Looking back at all the forks in the roads of his life, Nickerson concludes: “If I hadn’t gone to Hampden- Sydney, I wouldn’t be doing what I’m doing right now.”
JUST THE BEGINNING
“Moderna has been the best experience of my career. It’s exhilarating; it’s scary; it’s exhausting,” Nickerson says. But despite the stress and fatigue of the last few years, Nickerson is right where he wanted to be all along—in the center of the action where real, life-changing and -saving progress is being made.
“We all knew in our guts that this technology would work,” he says. “Now we’ve proven that it works and much faster and on a bigger scale because we had to.”

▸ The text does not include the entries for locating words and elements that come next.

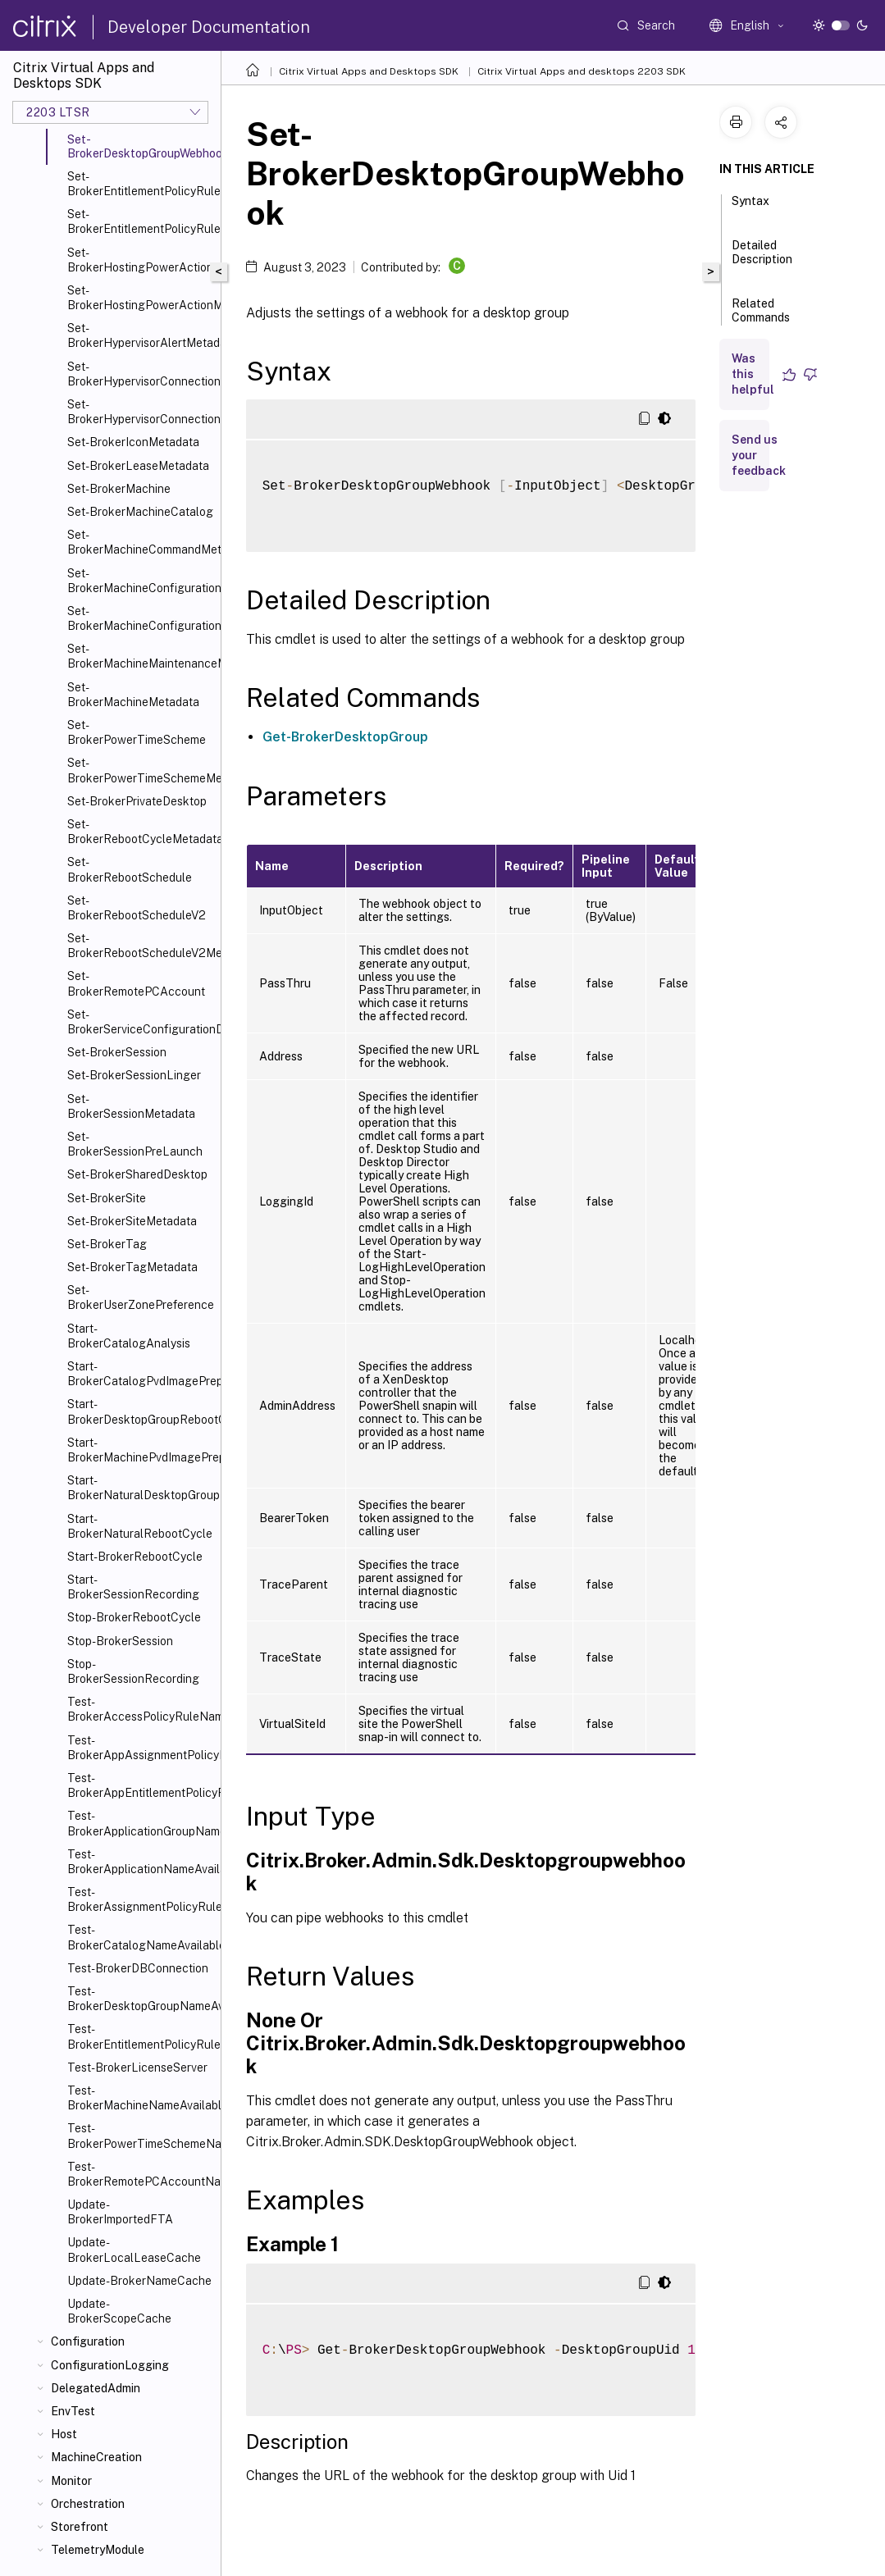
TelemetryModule (97, 2549)
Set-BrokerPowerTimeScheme (136, 732)
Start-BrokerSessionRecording (133, 1587)
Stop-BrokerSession (120, 1641)
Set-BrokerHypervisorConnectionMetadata (140, 412)
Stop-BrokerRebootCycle (134, 1617)
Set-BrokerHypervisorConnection (140, 374)
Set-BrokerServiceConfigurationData (140, 1022)
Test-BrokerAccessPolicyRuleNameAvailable (140, 1709)
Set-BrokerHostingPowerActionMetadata (140, 298)
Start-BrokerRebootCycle (135, 1556)
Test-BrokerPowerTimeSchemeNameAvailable (140, 2136)
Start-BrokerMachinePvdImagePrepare (140, 1450)
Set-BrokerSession (117, 1052)
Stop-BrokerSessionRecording (133, 1671)
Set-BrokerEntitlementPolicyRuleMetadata (140, 221)
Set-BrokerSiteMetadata (132, 1221)
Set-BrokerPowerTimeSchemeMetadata (140, 770)
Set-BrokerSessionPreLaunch (135, 1144)
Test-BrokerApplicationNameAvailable (140, 1862)
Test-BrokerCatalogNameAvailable (140, 1937)
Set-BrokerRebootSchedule (129, 869)
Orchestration (88, 2503)
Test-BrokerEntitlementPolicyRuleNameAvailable (140, 2036)
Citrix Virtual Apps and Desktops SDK (368, 71)
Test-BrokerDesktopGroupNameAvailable (140, 1999)
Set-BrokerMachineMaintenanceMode (140, 656)
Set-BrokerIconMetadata (133, 442)
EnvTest (73, 2411)
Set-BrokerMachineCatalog (140, 511)
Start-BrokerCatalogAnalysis (128, 1336)
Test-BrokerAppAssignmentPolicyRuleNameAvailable (140, 1748)
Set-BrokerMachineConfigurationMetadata (140, 618)
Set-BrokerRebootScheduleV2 (136, 908)
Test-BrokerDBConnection (137, 1968)
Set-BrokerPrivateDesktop (137, 801)
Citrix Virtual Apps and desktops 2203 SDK (581, 71)
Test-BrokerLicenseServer (137, 2067)
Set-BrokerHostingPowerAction (140, 260)
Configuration (88, 2341)
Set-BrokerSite (106, 1198)
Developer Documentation (208, 27)
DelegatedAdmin (95, 2388)
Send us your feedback (759, 455)
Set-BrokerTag (107, 1244)
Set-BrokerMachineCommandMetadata (140, 542)
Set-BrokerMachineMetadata (133, 695)
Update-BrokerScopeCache (119, 2311)
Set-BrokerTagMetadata (132, 1267)
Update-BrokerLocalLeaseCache (134, 2250)
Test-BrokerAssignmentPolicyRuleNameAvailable (140, 1899)
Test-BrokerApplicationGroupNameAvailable (140, 1823)
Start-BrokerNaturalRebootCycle (139, 1526)
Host (64, 2434)
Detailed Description (762, 259)
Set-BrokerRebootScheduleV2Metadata (140, 946)
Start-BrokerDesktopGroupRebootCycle (140, 1411)
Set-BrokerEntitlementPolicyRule (140, 184)
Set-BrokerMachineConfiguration (140, 581)
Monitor (71, 2480)
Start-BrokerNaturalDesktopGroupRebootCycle (140, 1488)
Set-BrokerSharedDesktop (137, 1174)
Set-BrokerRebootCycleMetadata (140, 832)
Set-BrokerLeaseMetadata (138, 465)
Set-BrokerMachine (119, 488)
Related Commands (761, 318)
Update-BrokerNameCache (139, 2280)
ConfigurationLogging (110, 2365)
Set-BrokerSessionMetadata (131, 1106)
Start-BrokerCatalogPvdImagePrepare (140, 1374)
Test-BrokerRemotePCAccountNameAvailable (140, 2174)
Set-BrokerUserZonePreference (140, 1297)
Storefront (79, 2526)
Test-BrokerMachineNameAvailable (140, 2098)
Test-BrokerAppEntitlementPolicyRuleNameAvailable (140, 1785)
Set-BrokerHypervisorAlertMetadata (140, 335)
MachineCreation (96, 2457)
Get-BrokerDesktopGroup (345, 737)
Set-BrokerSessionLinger (134, 1075)
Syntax (750, 208)
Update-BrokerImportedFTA (120, 2212)
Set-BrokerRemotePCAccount (136, 983)
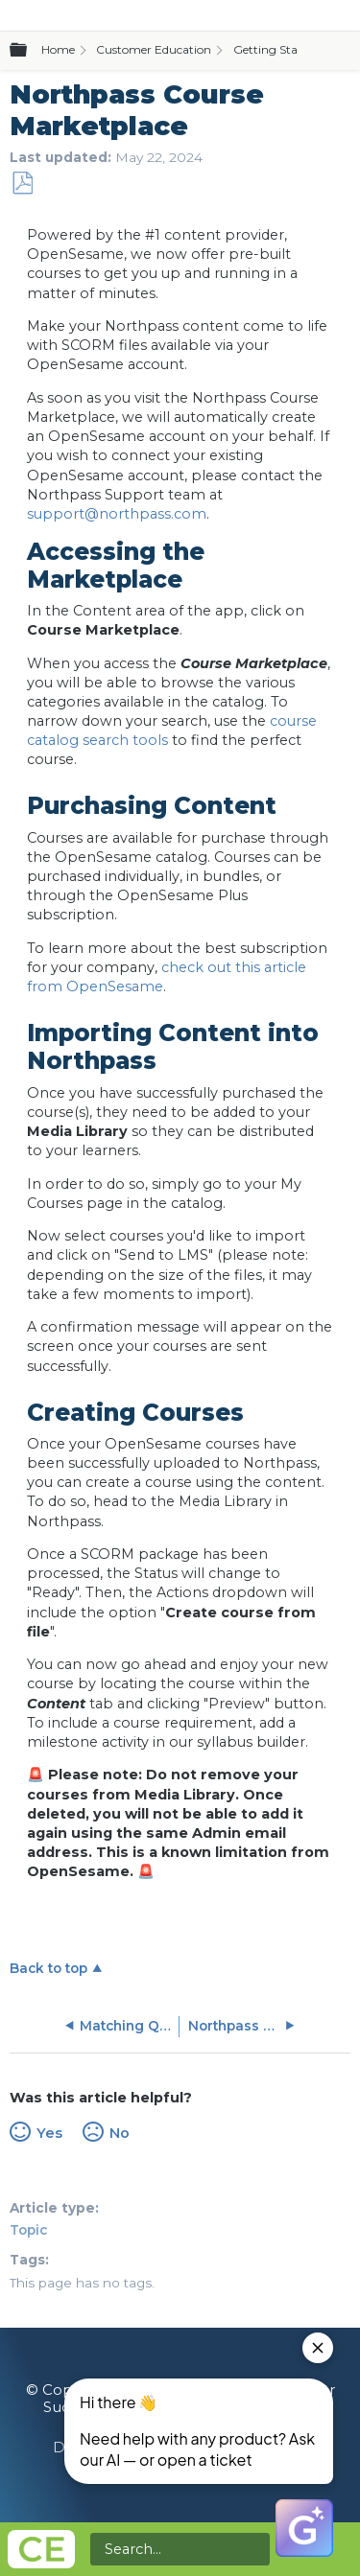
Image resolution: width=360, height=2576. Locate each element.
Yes (49, 2133)
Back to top (48, 1968)
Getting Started (276, 49)
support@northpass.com (116, 513)
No (119, 2133)
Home (58, 49)
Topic (28, 2230)
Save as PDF (22, 184)
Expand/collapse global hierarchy (30, 50)
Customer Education (153, 49)
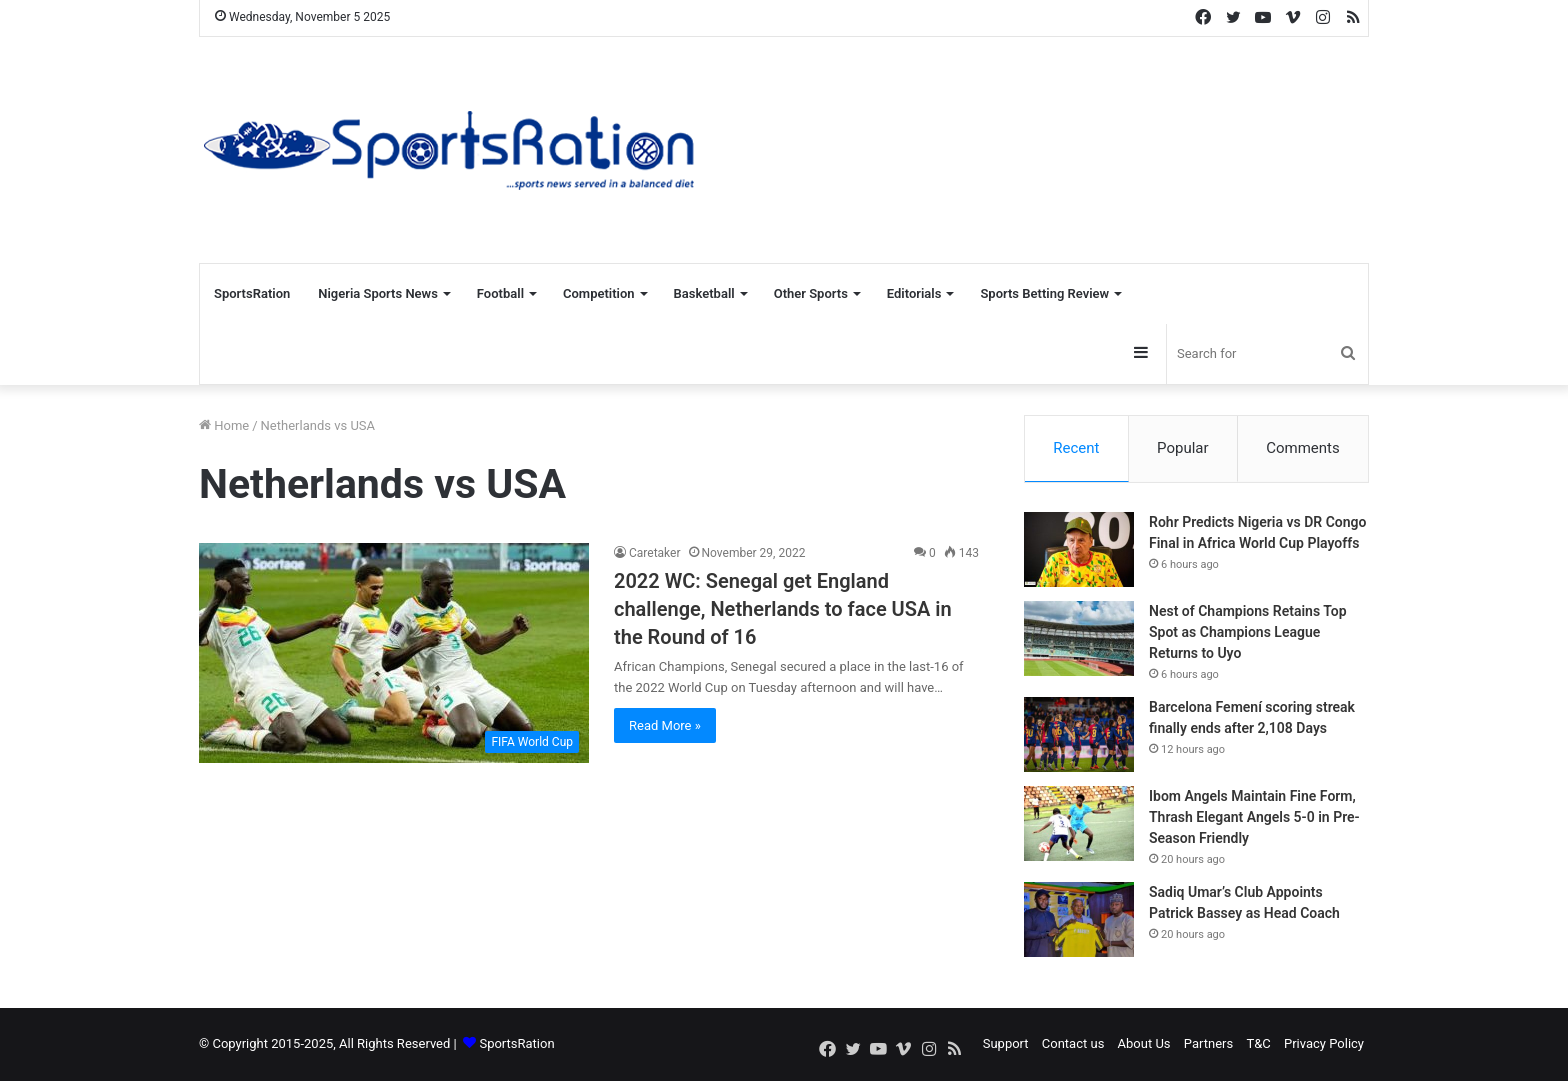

With a treasure trove of resources and experience now at their fingertips and the faith of investors and the scientific community at their back, Moderna and Nickerson are looking forward to the future of mRNA technology. “There’s still a lot left to be proven in arenas like rare disease and oncology,” Nickerson admits. “But there’s a lot of promise. You feel a tremendous amount of responsibility to get it right because of what it could mean.”
What appeared as a miracle to the rest of the world was the culmination of hard work, determination, and steadfastness in the face of adversity. Who better to be in the mix of such a process than a Hampden-Sydney man?